Re: [EXTERNAL] Re: BUG: git clean -d cannot remove files from read-only directories

Elijah Newren <newren@xxxxxxxxx> · Thu, 20 Feb 2020 16:42:38 -0800

Hi Adam,

On Thu, Feb 20, 2020 at 3:52 PM Adam Milazzo <Adam.Milazzo@xxxxxxxxxxxxx> wrote:
>
> > Simply because that is how users would expect how the world works (iow, model things after what they are already familiar with).
>
> This seems to be an avoidance of my actual arguments about 1) the purpose of "git clean" and what behavior best matches it, and 2) the violation of the general principle that if a tool invoked programmatically can fail, then there should be a reasonable way for users to avoid the failure if possible. But my response is:
>
> First, there is no obvious choice for what other tool to model "git clean" on, even assuming that it should be so modeled. This goes back to the purpose of "git clean". Is it just a recursive delete? Or it bringing the directory tree back to a certain state? I'd argue the latter, and if we want point to existing tools I'd point to rsync, which has no problem deleting files from read-only directories if it's needed to bring a directory tree to the desired state. It doesn't even give a warning about it.
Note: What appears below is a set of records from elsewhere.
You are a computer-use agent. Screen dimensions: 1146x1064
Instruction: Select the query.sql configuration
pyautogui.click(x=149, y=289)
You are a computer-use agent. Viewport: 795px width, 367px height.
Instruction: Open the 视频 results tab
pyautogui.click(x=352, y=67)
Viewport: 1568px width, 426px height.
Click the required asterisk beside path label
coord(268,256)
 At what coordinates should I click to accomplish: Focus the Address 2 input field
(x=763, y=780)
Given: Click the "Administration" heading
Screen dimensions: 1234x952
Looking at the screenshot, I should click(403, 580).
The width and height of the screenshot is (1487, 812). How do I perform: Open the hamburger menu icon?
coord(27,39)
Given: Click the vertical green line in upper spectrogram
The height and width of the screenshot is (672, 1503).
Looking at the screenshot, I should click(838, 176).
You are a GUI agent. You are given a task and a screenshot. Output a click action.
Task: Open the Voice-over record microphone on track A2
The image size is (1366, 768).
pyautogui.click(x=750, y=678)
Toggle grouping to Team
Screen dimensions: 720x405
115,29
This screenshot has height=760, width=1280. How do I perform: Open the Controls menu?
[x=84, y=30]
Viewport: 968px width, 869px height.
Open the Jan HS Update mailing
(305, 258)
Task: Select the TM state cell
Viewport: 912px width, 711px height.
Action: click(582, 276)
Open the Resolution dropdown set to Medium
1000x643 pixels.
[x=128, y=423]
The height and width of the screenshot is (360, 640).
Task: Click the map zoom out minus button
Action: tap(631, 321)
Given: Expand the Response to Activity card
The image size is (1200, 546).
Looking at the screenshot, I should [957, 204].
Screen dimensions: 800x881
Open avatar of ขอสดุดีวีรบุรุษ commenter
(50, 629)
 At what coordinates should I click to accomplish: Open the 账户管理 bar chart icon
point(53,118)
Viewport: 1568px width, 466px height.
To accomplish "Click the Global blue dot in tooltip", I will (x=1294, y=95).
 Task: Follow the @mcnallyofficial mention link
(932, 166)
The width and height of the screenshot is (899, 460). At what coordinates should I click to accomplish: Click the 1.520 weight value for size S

I'm very sympathetic to the fact that "git clean" behavior might not
be optimal or even well defined[1][2][3].  I've recently done work in
the area, including even changing the existing behavior of some
commands, based on arguments about what should be correct behavior.
Some of that work languished for a year and a half, despite fixing
known bugs, because there were edge cases where I couldn't tell what
correct behavior was and no one else seemed to be able to answer
either.

[1] https://lore.kernel.org/git/20190917163504.14566-1-newren@xxxxxxxxx/
[2] https://lore.kernel.org/git/pull.676.v5.git.git.1576790906.gitgitgadget@xxxxxxxxx/
[3] https://lore.kernel.org/git/pull.692.v3.git.git.1579206117.gitgitgadget@xxxxxxxxx/

If you want to do something similar, I think you need to provide good
rationale for not only what you are trying to achieve, but explain the
edge cases and how to address probable future similar requests in a
way that make sense to someone who might try to implement it.  If I
were to try to implement your suggestion, I'm saying that your
descriptions are not at all clear to me in terms of how I should
handle edge cases and future related improvements that folks ask for,
not even if this is implemented as a new option.

For example, you talk about bringing the directory tree back to a
certain state -- does that mean git clean should also run 'git reset
--hard'?  I need a more precise model/description...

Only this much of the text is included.